State College

State College Area School District leaders await voters’ decision

The State College Area High School North Building.
The State College Area High School North Building.

Mark Higgins urged his fellow parents, as well as any grandparents in the community, to be good role models Tuesday.

Higgins, a State College parent of two, supports the State High project, a proposed State College Area High School campus built from new construction and renovation of the existing two buildings on Westerly Parkway.

He’ll vote in favor of authorizing the State College Area School District board to borrow $85 million to finance the $115 million project — the referendum question on primary election ballots for registered voters, including independents, in the district.

Higgins, whose son and eldest child is a junior at State High, spoke Monday at the school board meeting, urging people in favor of the project to take the time to vote.

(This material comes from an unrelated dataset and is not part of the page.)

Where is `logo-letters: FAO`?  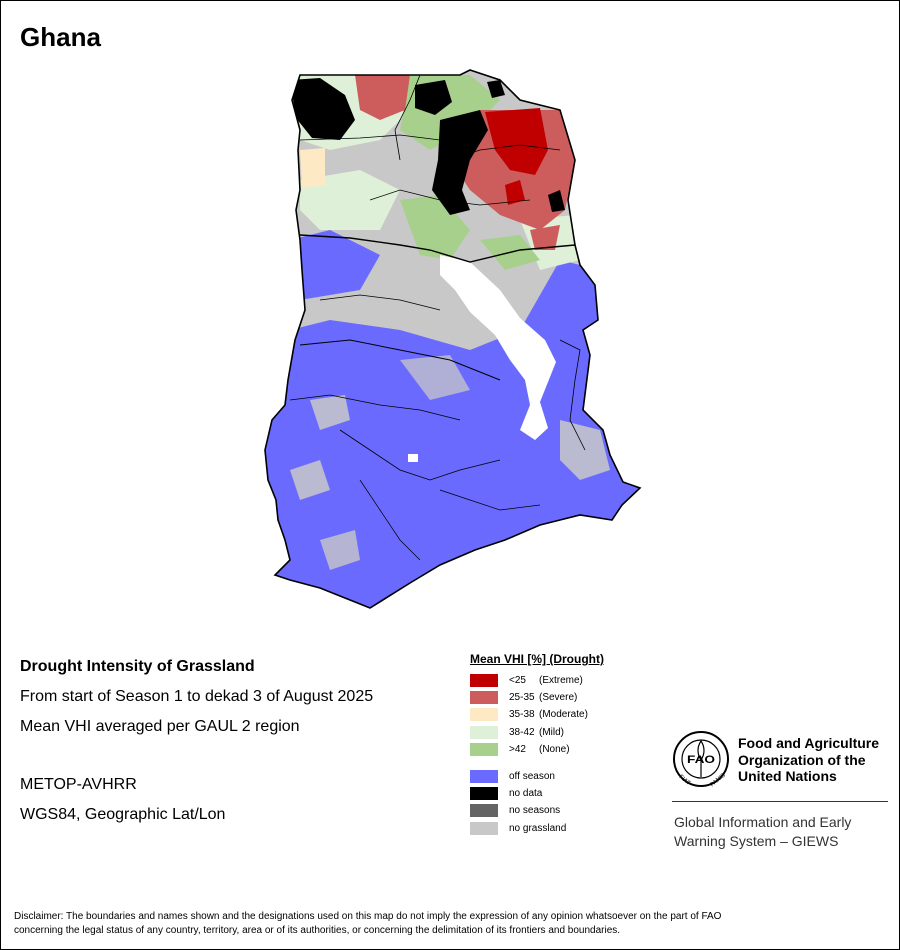
logo-letters: FAO is located at coordinates (702, 760).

“You’re going to set an example for your children and your grandchildren,” Higgins said, making the only public comments.

“You can show up and vote and be a good example. You can not vote. Well, that would be a different example.”

On the eve of the election, board members on Monday wrapped up two years of dialogue with the community about the project, thanking residents for their input and volunteers for their service.

In addition to conducting a survey that eventually narrowed down building options to one choice, the board held dozens of public meetings. Members spoke to civic groups and stumped door to door for the project.

Board members and district officials said the current North and South buildings are inadequate, failing and unsafe, because students cross Westerly to get to classes and increase security risks by using multiple doors.

A school with modern classrooms, heating systems and electrical wiring also would enhance the students’ educational experience, district officials said.

Opponents have decried what they see as excessive spending and a burden on taxpayers. Some think the district should renovate the current buildings at a lower cost.

With estimated interest rates of 5.3 percent on the referendum debt and other borrowing, the district places the total bill for the project at $221 million.

Reilly Ebbs, State High student government president, told board members that the new school would some day benefit the community and students, including her younger sister, now in third grade.

“It’s definitely going to have a huge impact on this community,” Ebbs said.

Before the regular meeting, board members and Superintendent Bob O’Donnell held a short news conference about the State High project and referendum.

“After weighing community input, after a two-year process, with over 150 public meetings and approximately 7,000 randomly selected residents that were surveyed, the State College school board is proposing a long-term and fiscally responsible project which we believe is the community consensus,” board President Penni Fishbaine said.

If the referendum passes, the board will complete the design, start taking bids early in 2015 and begin an estimated 30 months of construction a year from now.

If the referendum fails, O’Donnell said, the district would review exit poll information and decide its next step. According to the district, the current school needs $70 million in renovations just to be functional.

“We’re cautiously optimistic,” Fishbaine said. “We just want to make sure all voters get out and vote.”